» **Work request**: Exactly as they appear, write the lines from the one containing "Screen dimensions: 1120x651" to the final line of the entries, leaving pictures out.

**** Recorded information

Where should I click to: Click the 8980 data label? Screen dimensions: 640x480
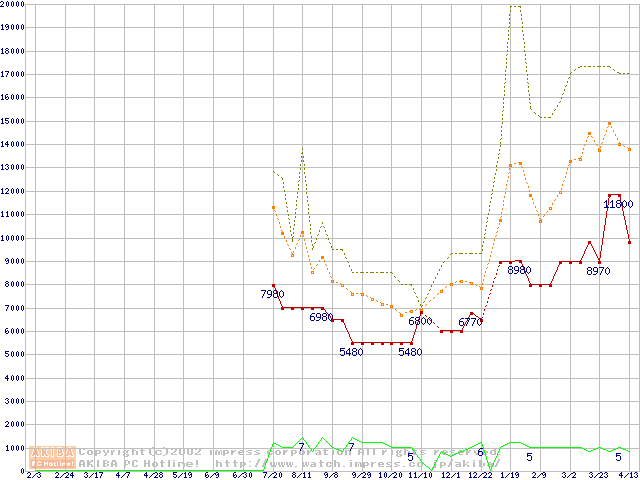click(519, 270)
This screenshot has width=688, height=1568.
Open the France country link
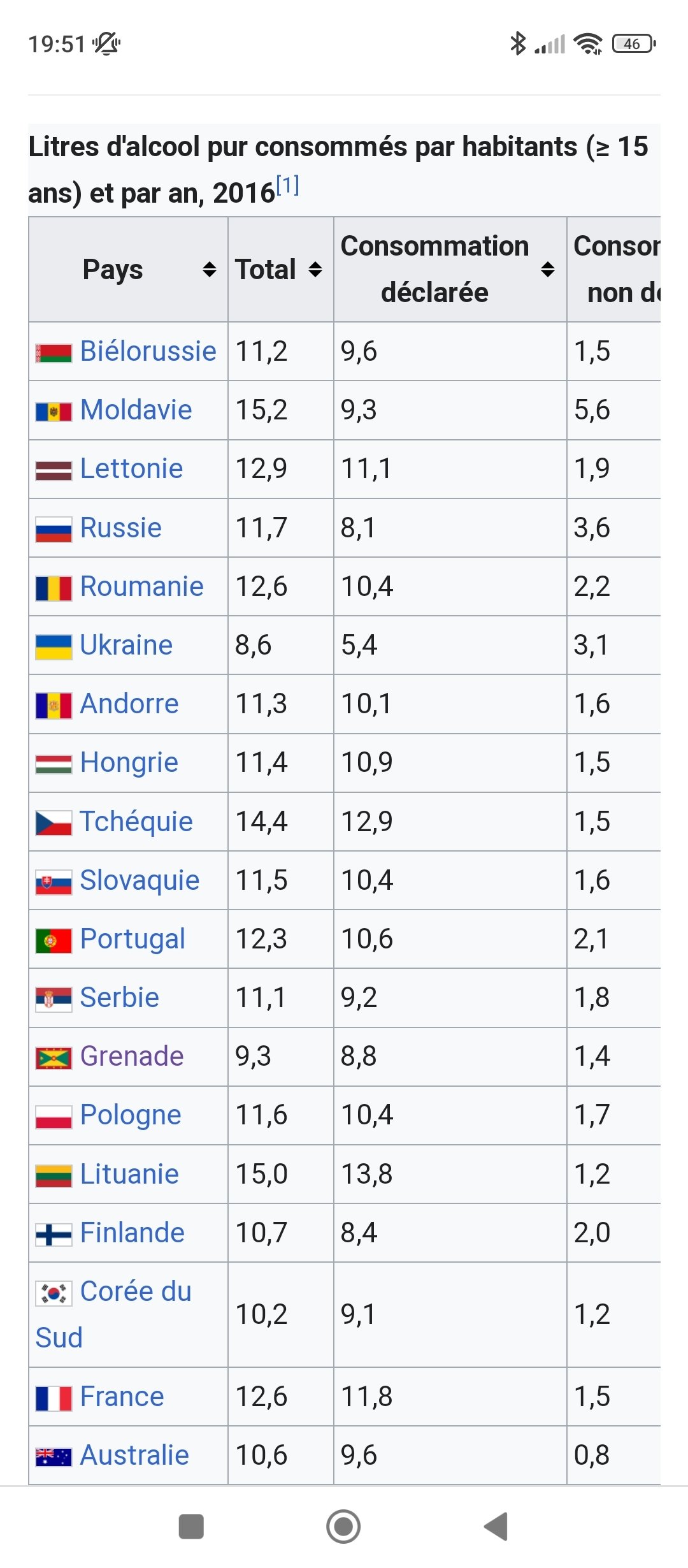(122, 1397)

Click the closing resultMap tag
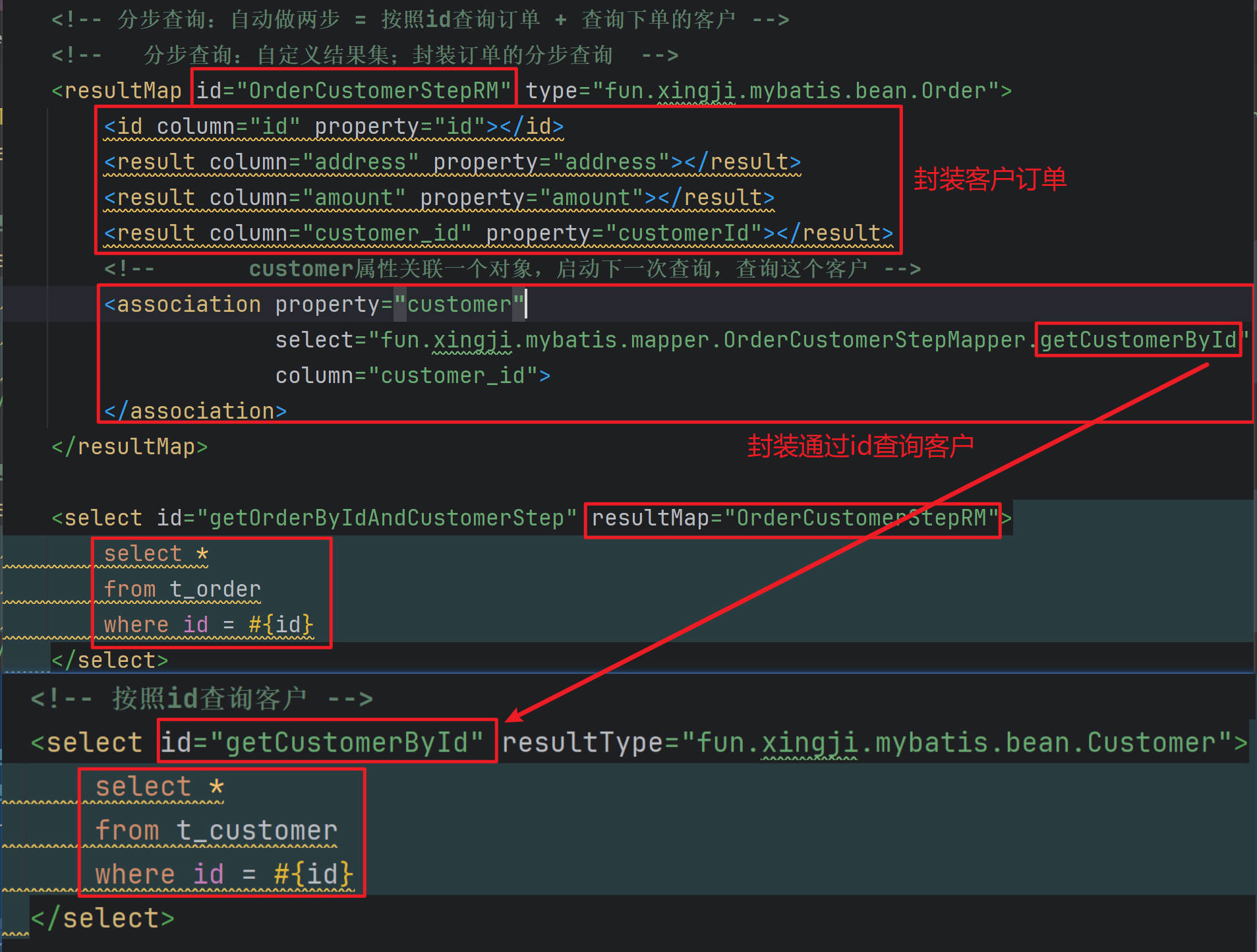130,446
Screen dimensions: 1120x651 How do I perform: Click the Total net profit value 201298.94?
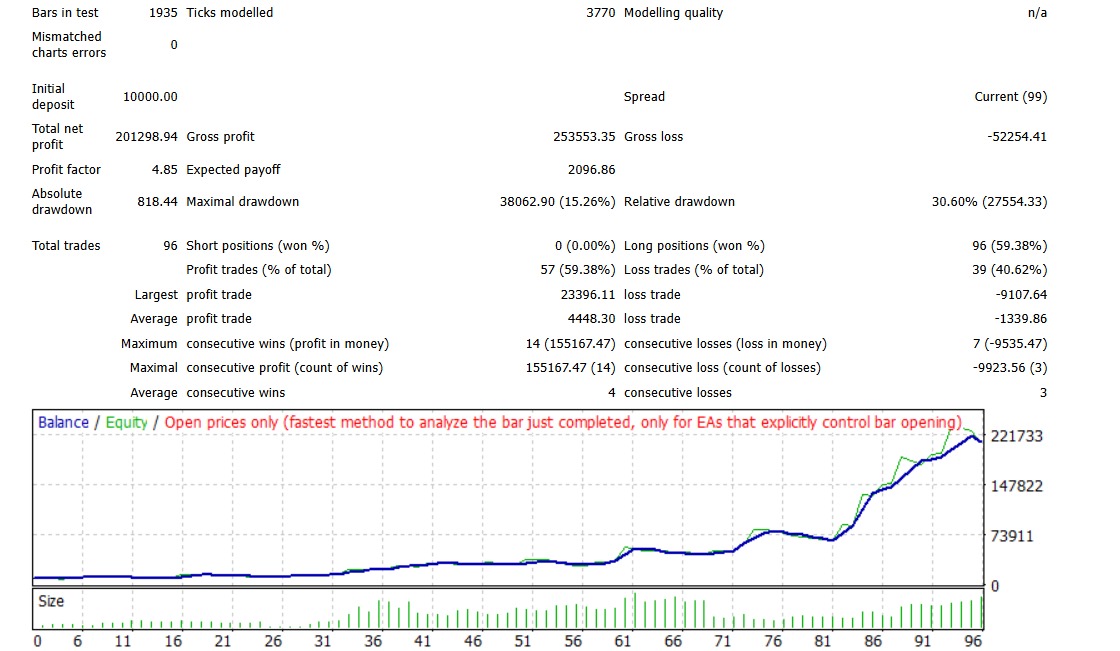pos(146,136)
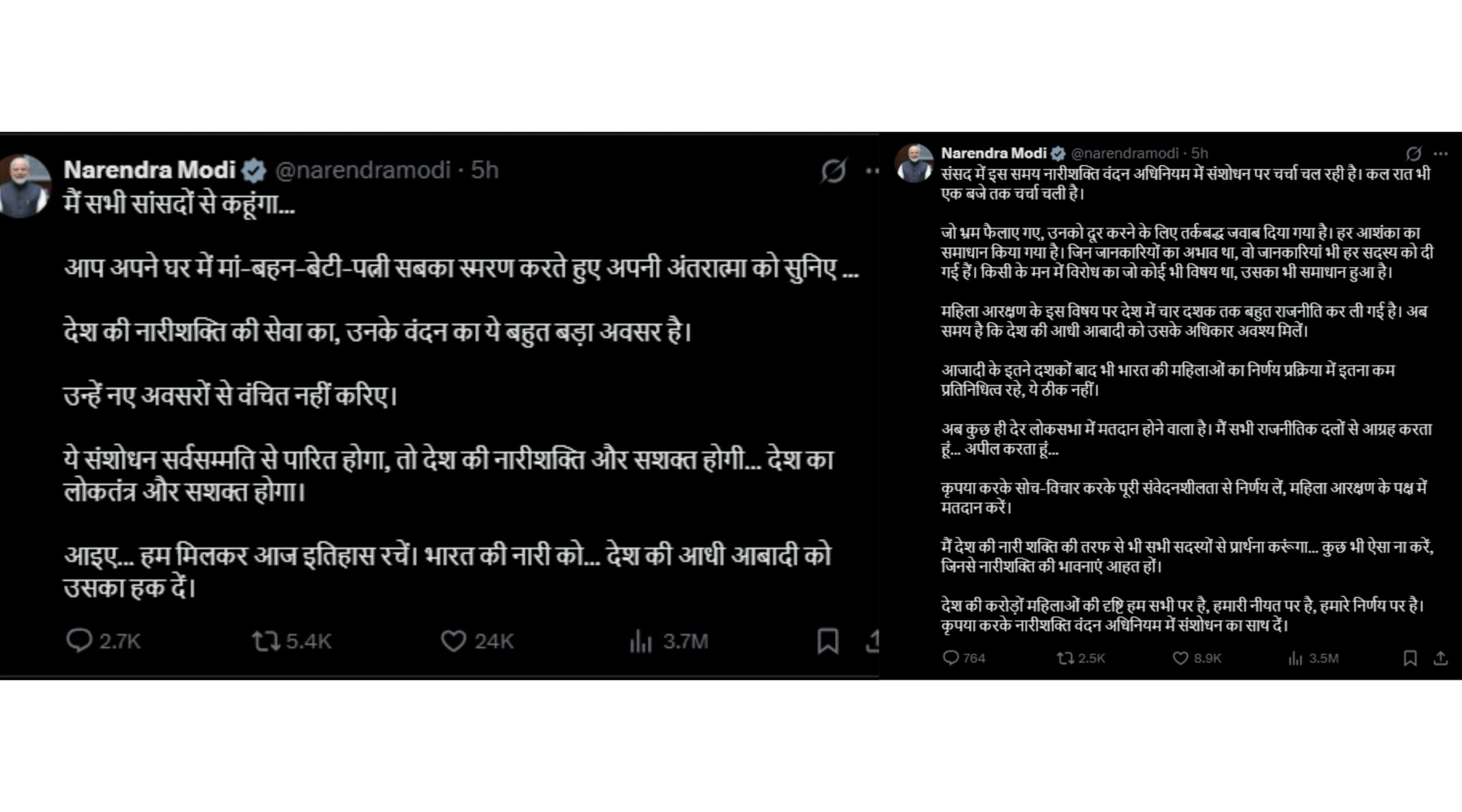The height and width of the screenshot is (812, 1462).
Task: View analytics showing 3.5M views
Action: coord(1295,658)
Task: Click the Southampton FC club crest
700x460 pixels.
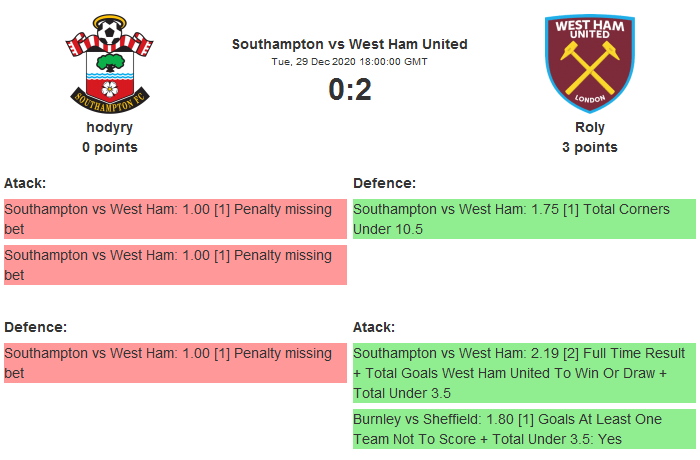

********

» **Exercise solution**:
Screen dimensions: 1120x651 How do I perform: Click the Total net profit value 201298.94?
pos(146,136)
The height and width of the screenshot is (812, 1462).
Task: View analytics showing 3.5M views
Action: coord(1295,658)
Task: Click the Southampton FC club crest
700x460 pixels.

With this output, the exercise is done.